TASK DETAILS:
When you find the line with "The image size is (824, 430)." among the records below, reproduce it and each line after it exactly, ending with the line with "Given: Click the 80.33KB file size label".

#### EXERCISE DATA

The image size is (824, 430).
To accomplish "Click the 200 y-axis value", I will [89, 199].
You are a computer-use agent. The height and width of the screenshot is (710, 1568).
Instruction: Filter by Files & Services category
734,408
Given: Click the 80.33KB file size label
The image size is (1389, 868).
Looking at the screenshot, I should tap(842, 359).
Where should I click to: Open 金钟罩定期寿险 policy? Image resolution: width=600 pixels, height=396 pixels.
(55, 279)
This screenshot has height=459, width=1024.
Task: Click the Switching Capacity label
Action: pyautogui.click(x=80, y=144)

########
#### EXERCISE DATA

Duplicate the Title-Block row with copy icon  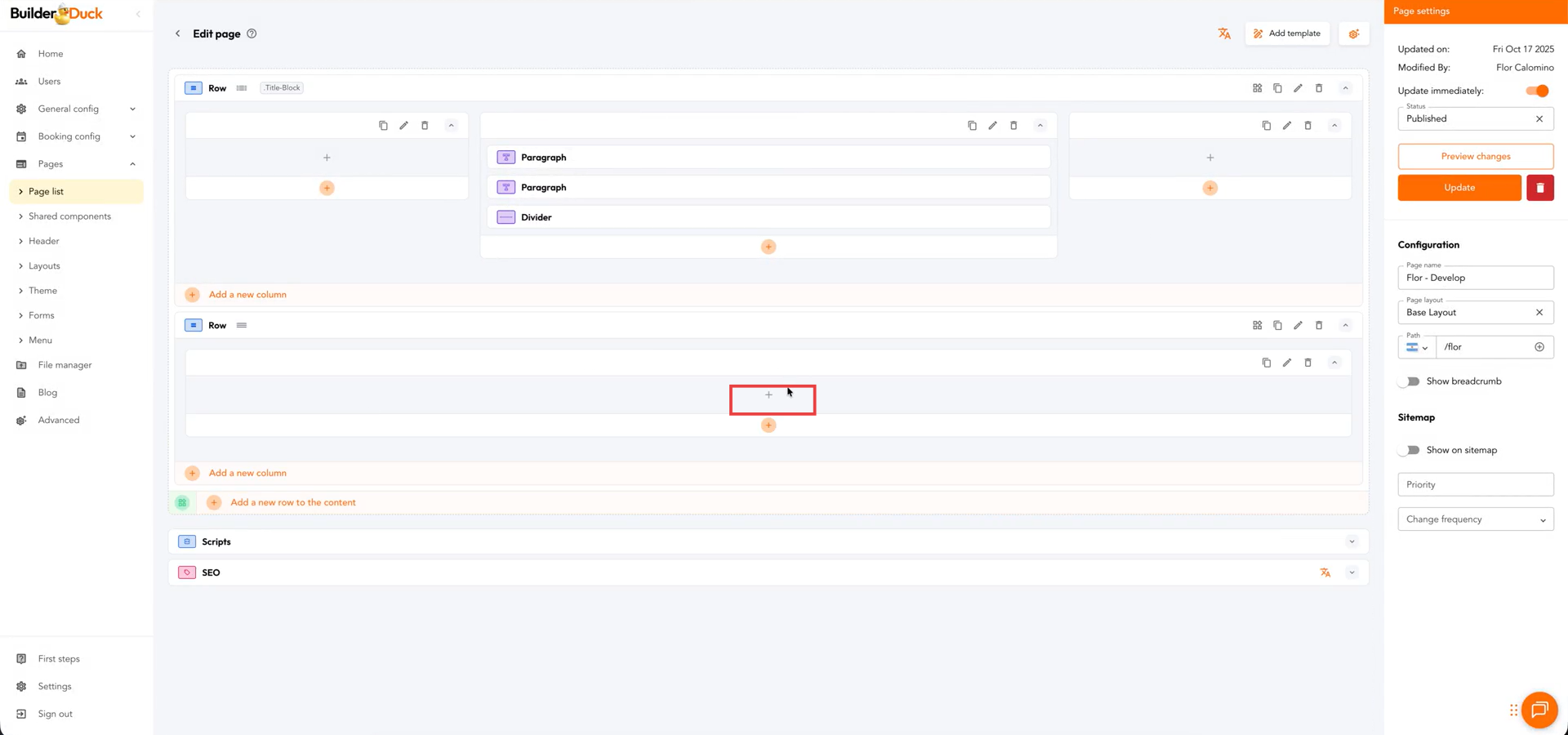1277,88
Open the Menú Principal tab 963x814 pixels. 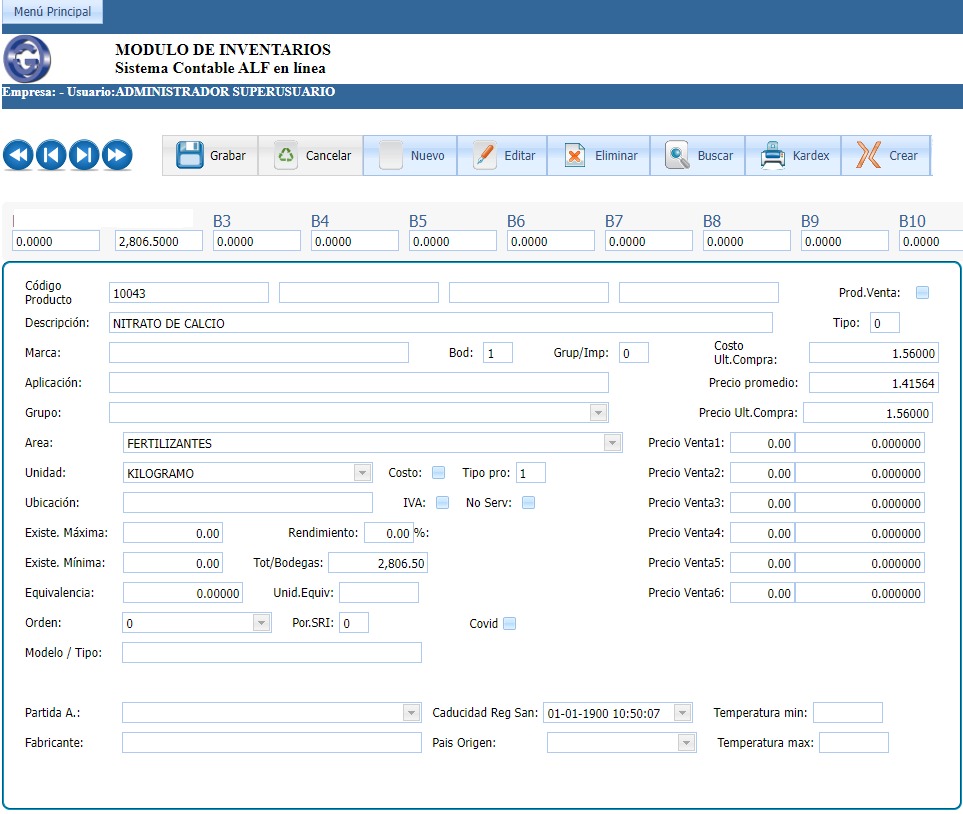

########
#### EXERCISE DATA

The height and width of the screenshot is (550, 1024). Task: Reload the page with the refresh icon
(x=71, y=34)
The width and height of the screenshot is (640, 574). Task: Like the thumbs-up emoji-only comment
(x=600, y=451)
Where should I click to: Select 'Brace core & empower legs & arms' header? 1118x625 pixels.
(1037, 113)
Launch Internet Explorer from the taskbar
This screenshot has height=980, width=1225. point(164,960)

########

SOLUTION BELOW:
The image size is (824, 430).
To accomplish "Click the 200 y-axis value", I will [89, 199].
You are a computer-use agent. The height and width of the screenshot is (710, 1568).
Instruction: Filter by Files & Services category
734,408
Given: Click the 80.33KB file size label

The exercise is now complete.